Lymphatic filariasis in Indonesia is caused by three species of nematodes: Wuchereria bancrofti, Brugia timori, and Brugia malayi [6]. Currently, 23 mosquito species from five genera in Indonesia are capable of transmitting filarial parasites [5]. Infection can present in asymptomatic, acute, or chronic forms, with affected individuals sometimes developing lymphadenopathy that can be disabling, although the disease rarely causes death [7]. Lymphatic filariasis often leads to significant morbidity due to lymphatic damage, causing swelling and disability that affect patients’ quality of life. While effective treatment typically halts disease progression, treatment failure remains a critical concern impacting patient outcomes and elimination programs.
There is no literature from Indonesia recommending a treatment regimen for lymphatic filariasis cases in non-endemic areas that fail standard treatment, which consists of either diethylcarbamazine (DEC) 6 mg/kg/day for 12 days, ivermectin 200 µg/kg as a single dose, or albendazole 400-800 mg daily for two to three weeks [8]. We report here a case of a patient who failed initial treatment but responded to an alternative regimen. We received ethical clearance to report this case from the Ethics Committee of the Faculty of Medicine, Health Science, and Nursing, Gadjah Mada University (KE/FK/0354/EC/2023). The patient gave written informed consent to report his case.
Case presentation
The patient was a 19-year-old male college student from a non-endemic area for filariasis who presented to the clinic with a four-year history of bilateral lower-extremity edema, more severe in the left leg. The edema began in the feet and gradually progressed proximally. He reported no visual or urinary symptoms and had never taken anti-filarial medication. His past medical and family history were unremarkable.

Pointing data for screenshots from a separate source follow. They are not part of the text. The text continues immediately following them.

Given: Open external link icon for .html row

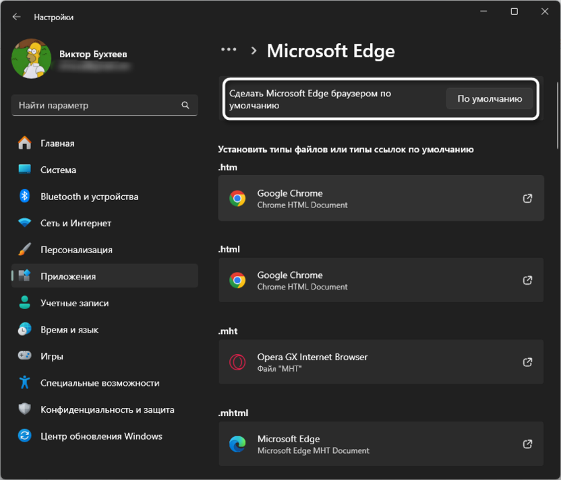Looking at the screenshot, I should (528, 280).
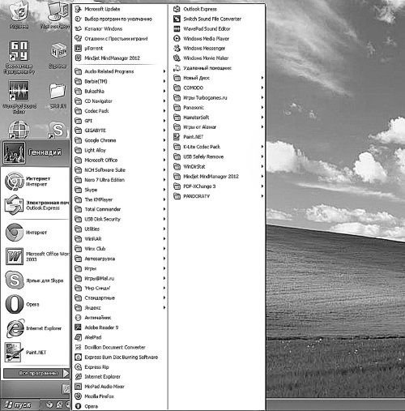Launch the Paint.NET icon in the pinned list
The width and height of the screenshot is (405, 411).
(x=14, y=352)
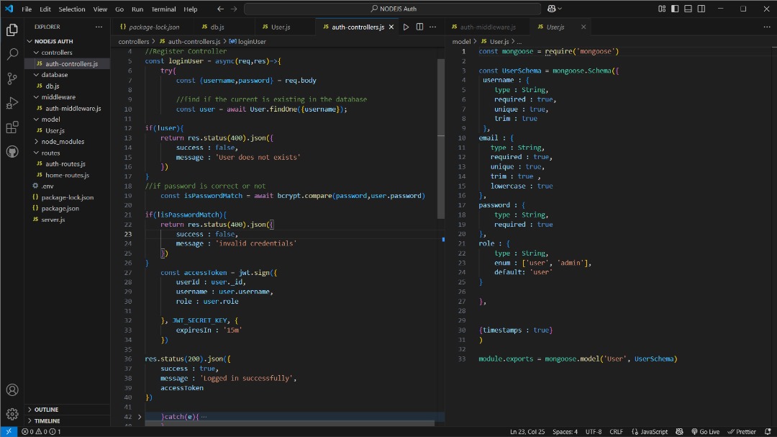The width and height of the screenshot is (777, 437).
Task: Collapse the controllers folder
Action: tap(56, 53)
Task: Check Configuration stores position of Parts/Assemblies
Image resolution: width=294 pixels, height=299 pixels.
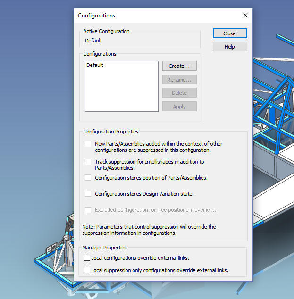Action: tap(88, 178)
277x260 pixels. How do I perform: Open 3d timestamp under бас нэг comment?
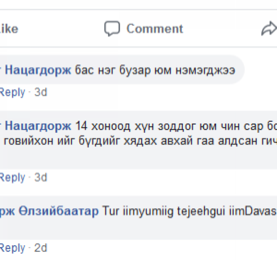click(41, 92)
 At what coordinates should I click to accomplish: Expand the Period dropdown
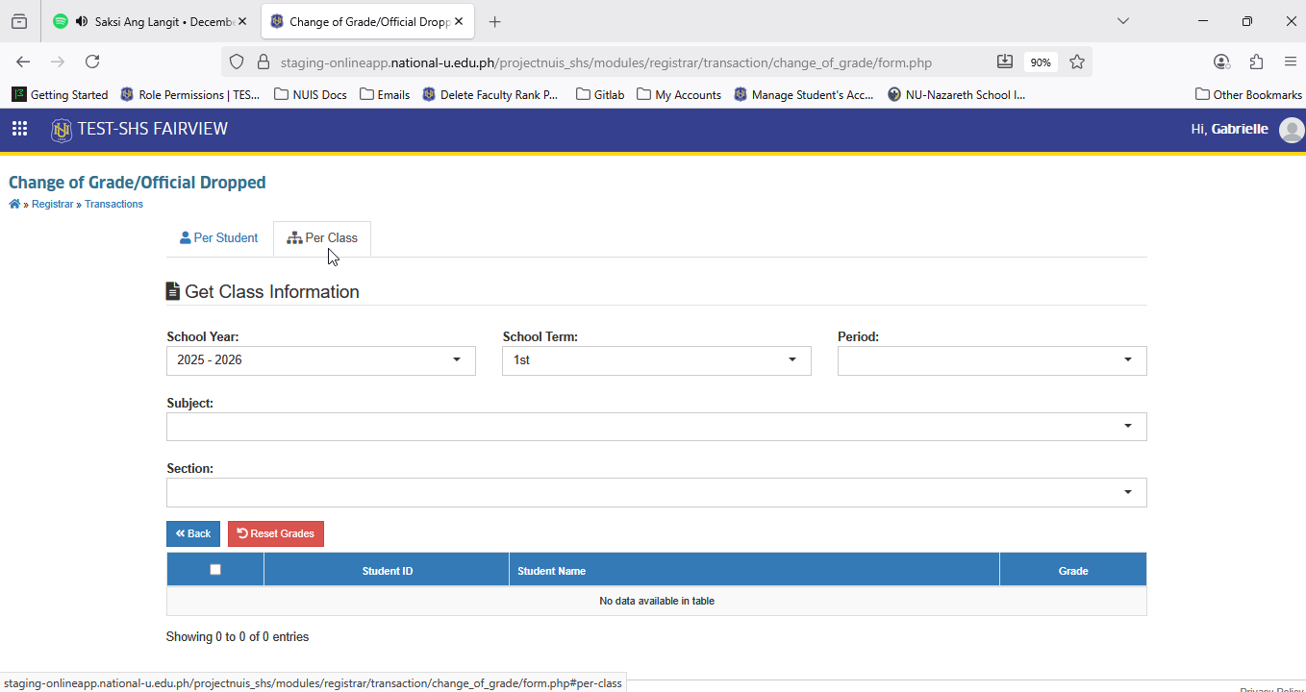point(992,360)
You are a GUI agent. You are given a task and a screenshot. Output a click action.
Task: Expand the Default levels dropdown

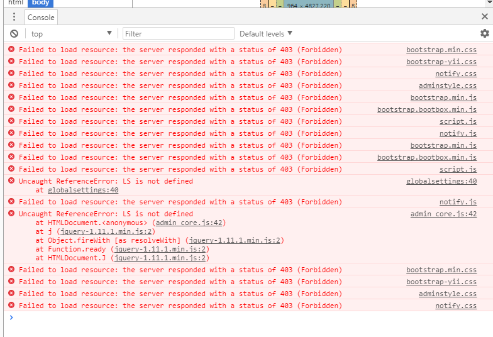point(266,34)
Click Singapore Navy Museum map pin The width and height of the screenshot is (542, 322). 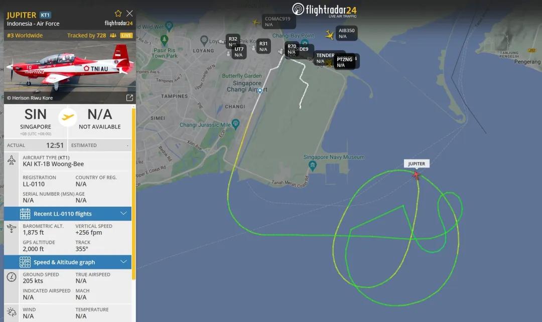[313, 166]
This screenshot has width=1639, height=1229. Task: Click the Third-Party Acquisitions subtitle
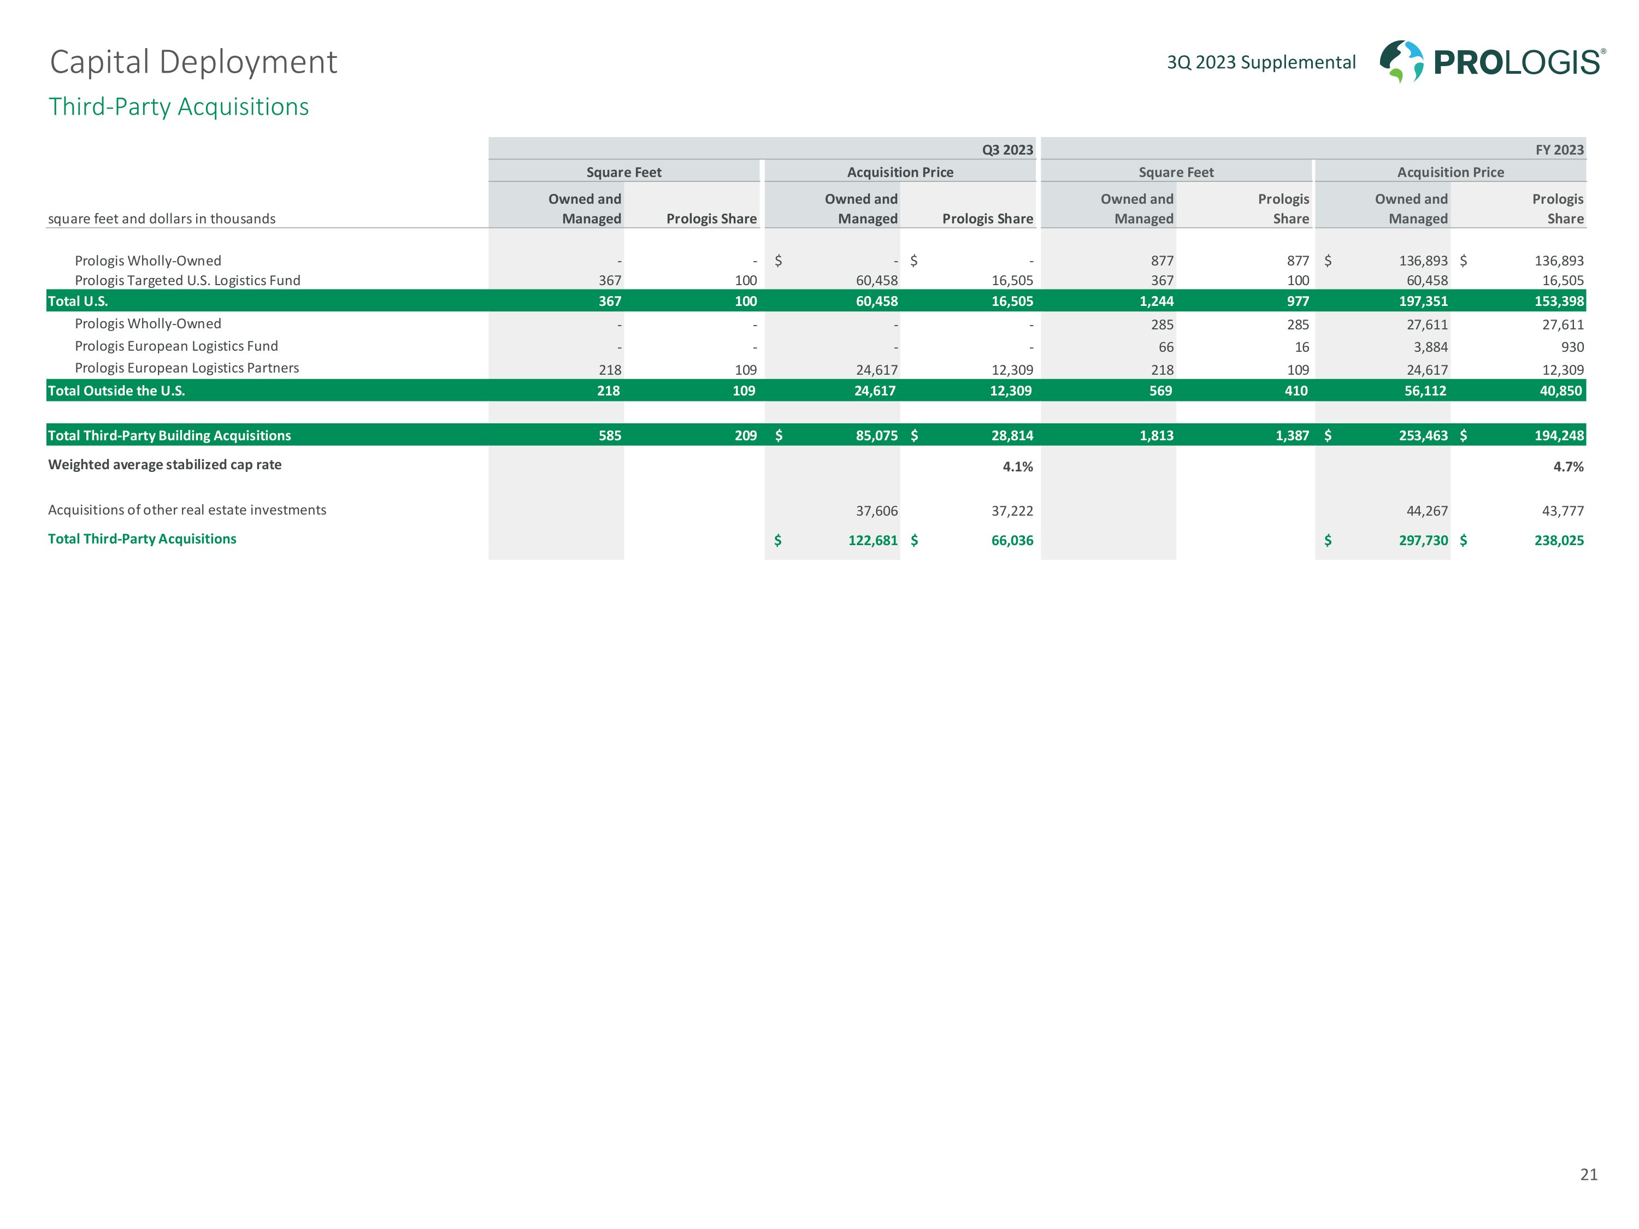tap(179, 107)
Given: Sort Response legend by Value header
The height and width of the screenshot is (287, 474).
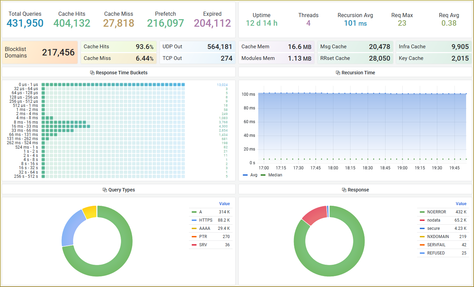Looking at the screenshot, I should tap(461, 204).
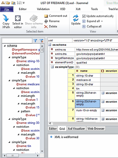Viewport: 118px width, 158px height.
Task: Click Select in editor icon
Action: click(x=18, y=18)
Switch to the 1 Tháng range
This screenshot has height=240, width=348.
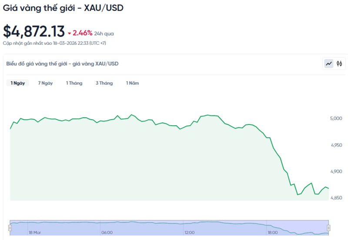pos(74,83)
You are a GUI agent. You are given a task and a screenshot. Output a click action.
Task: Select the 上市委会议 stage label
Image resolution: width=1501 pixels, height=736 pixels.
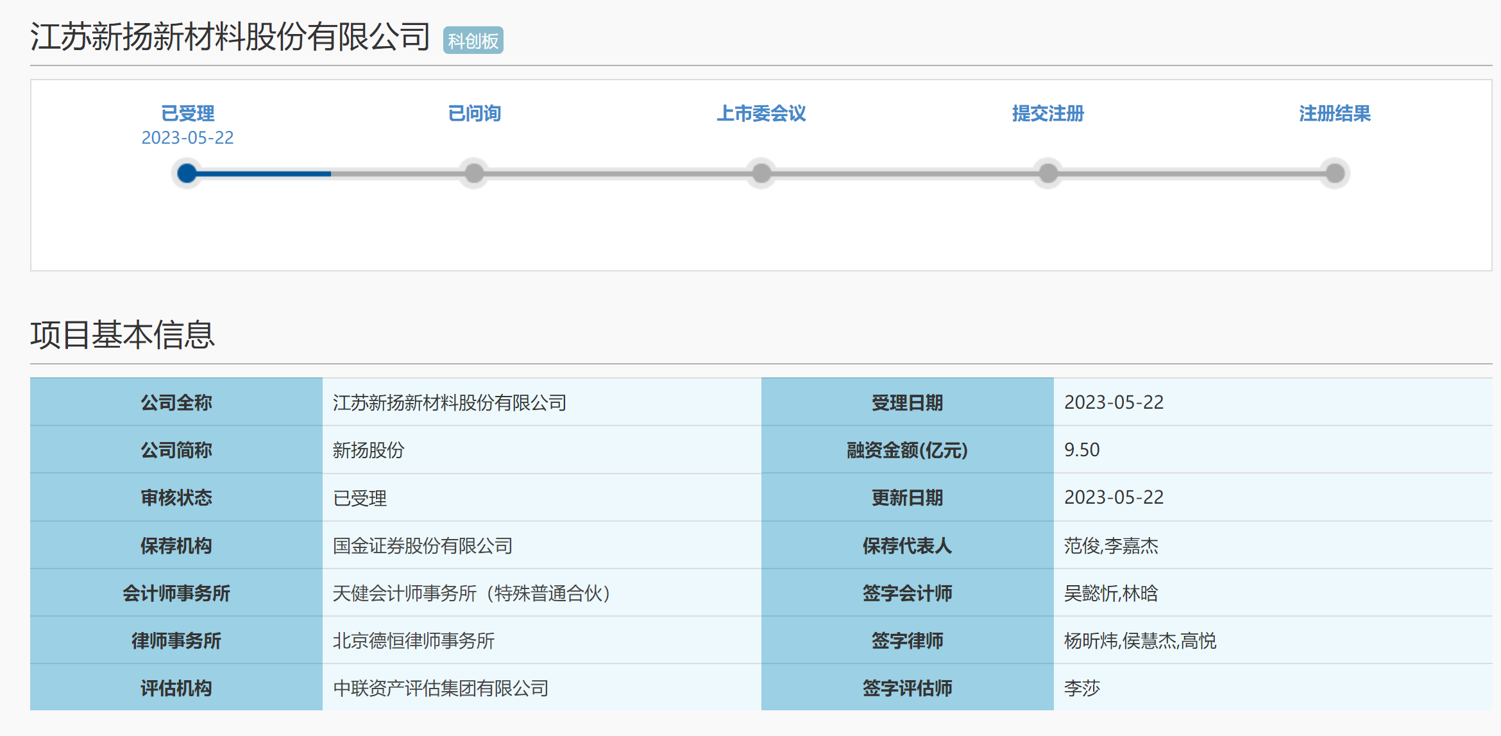tap(761, 114)
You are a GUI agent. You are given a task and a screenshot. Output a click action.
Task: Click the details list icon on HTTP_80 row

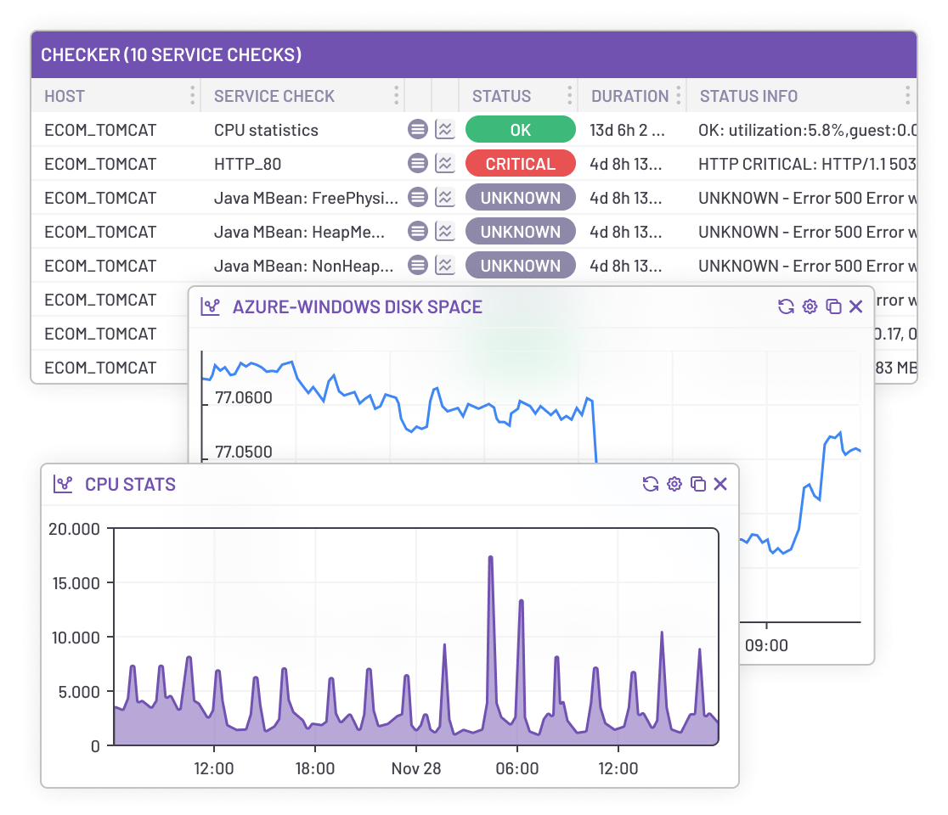(x=417, y=163)
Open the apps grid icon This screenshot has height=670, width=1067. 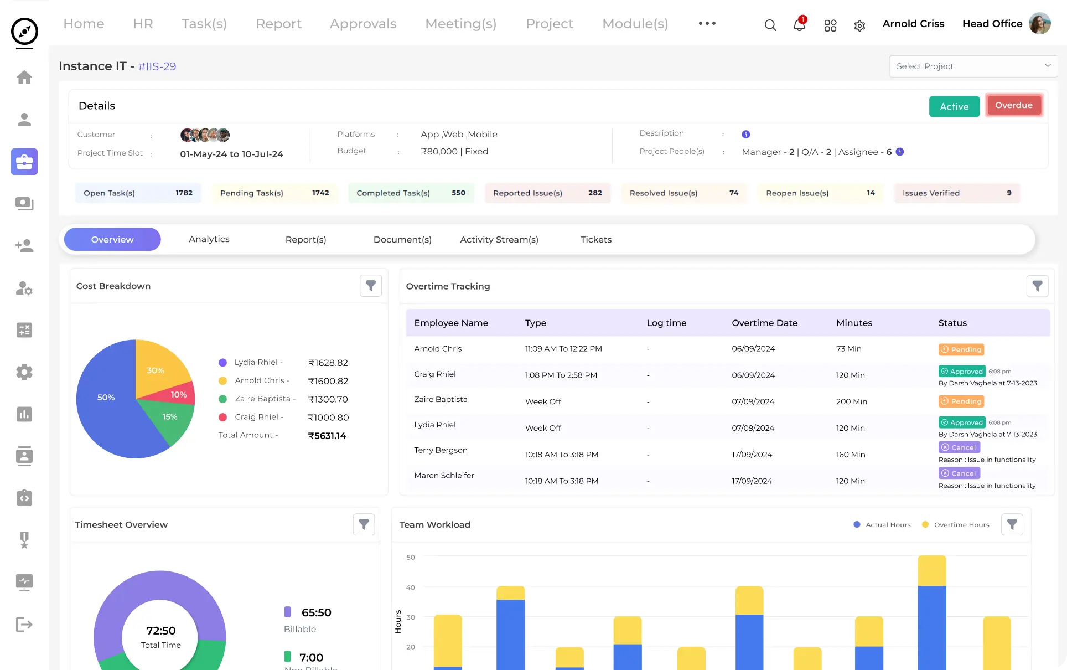coord(830,25)
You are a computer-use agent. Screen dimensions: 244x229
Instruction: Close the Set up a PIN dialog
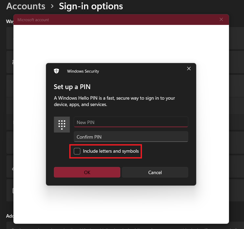(x=189, y=68)
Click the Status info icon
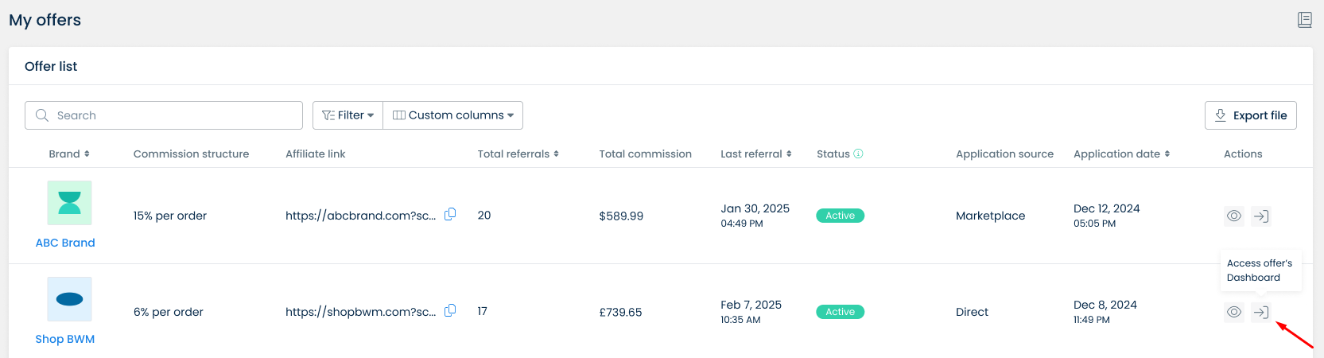The width and height of the screenshot is (1324, 358). coord(859,154)
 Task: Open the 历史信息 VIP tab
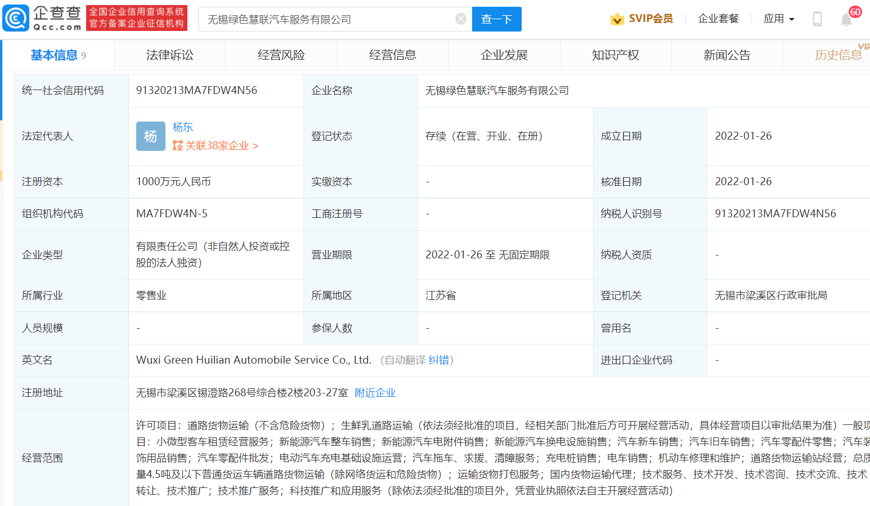pyautogui.click(x=837, y=55)
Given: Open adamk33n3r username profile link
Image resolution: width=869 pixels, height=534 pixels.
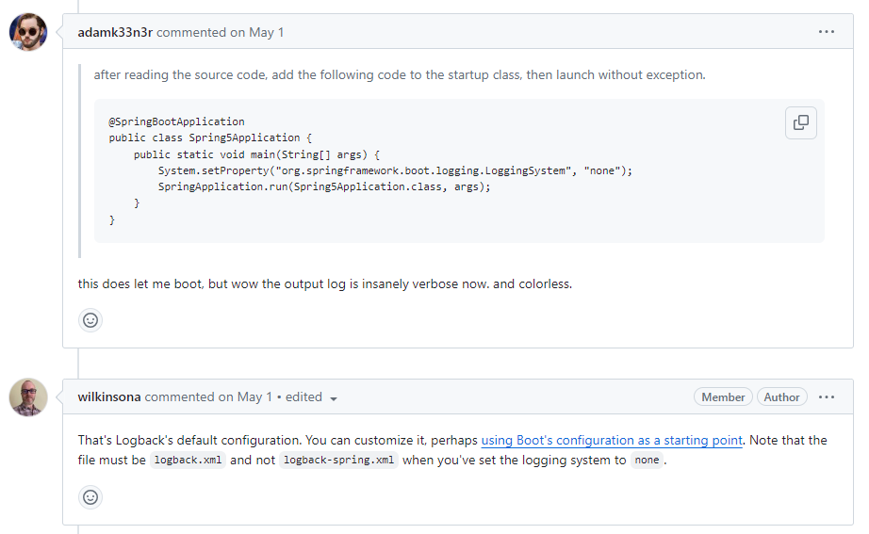Looking at the screenshot, I should tap(114, 33).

On physical examination, he had bilateral non-pitting edema of the lower extremities, graded as grade 3 in the right leg and grade 4 in the left leg, extending to the inguinal regions bilaterally. Both legs demonstrated skin folds, mossy lesions, hyperpigmented plaques, hypopigmented patches, and scaling.
There was no clinical history or examination findings suggestive of hypothyroidism, heart failure, kidney disease, or liver disease. A complete blood count showed elevated eosinophils and renal function tests were within normal limits (Table 1). Microscopic examination of the peripheral blood smear revealed an average of 13 microfilariae per field at 10× magnification (Figure 1). The species could not be identified due to limited laboratory expertise. Ultrasound of the lower extremities showed no thrombus or filarial dance sign, while contrast-enhanced magnetic resonance lymphangiography demonstrated bilateral lower-extremity lymphedema, more severe on the left (Figure 2).
Photomicrograph of a microfilaria in the peripheral blood smear (10x magnification).
Magnetic resonance lymphangiogram (lymph-sequence) of the patient’s bilateral lower extremities showing obstruction below the inguinal lymph nodes, indicated by the arrows.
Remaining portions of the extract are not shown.